### TASK BRIEF
Swap each "Open" in the records below for "Launch" and write the lines out again with everything else unchanged. Leave the pictures out of your answer.

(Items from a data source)
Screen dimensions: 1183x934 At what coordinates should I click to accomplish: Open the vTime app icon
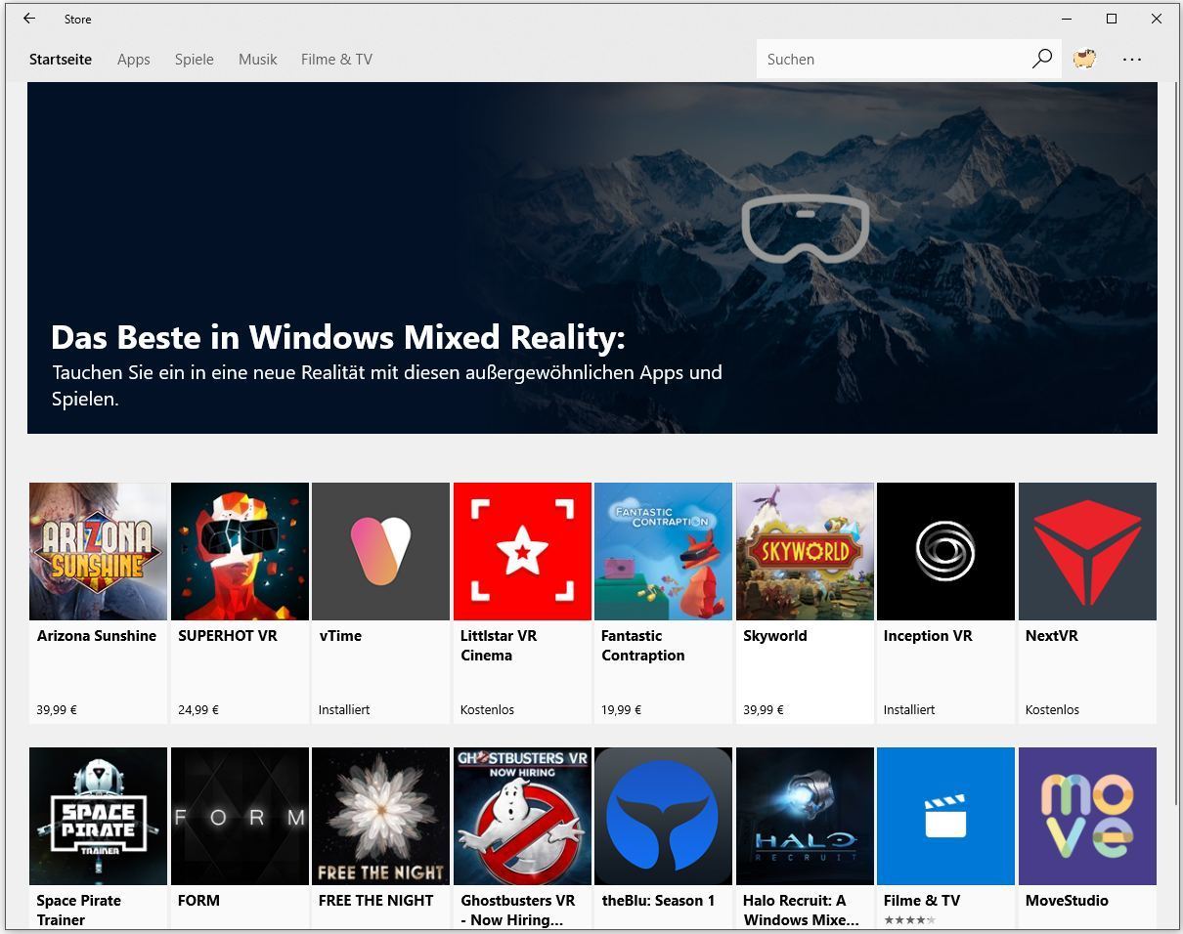click(380, 551)
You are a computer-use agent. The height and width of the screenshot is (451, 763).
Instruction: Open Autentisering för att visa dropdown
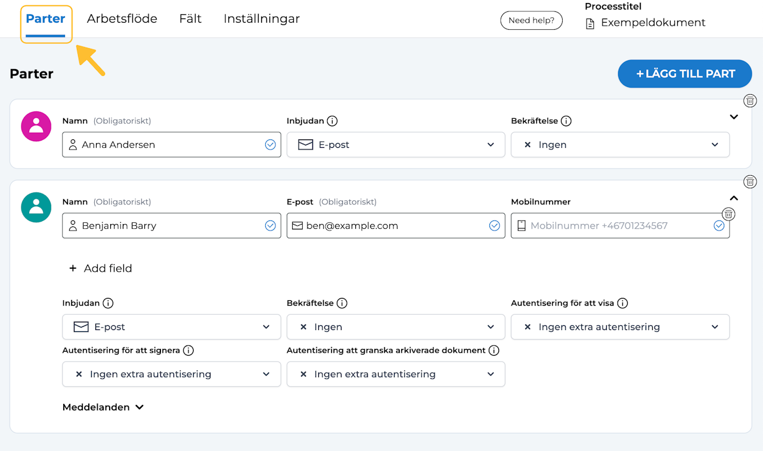click(x=620, y=327)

### COMPLETE RESPONSE
Screen dimensions: 1183x934 At what coordinates should I click to accomplish: Launch the vTime app icon
click(380, 551)
You are a computer-use agent. The height and width of the screenshot is (451, 763).
Instruction: Launch Autentisering för att visa dropdown
click(x=620, y=327)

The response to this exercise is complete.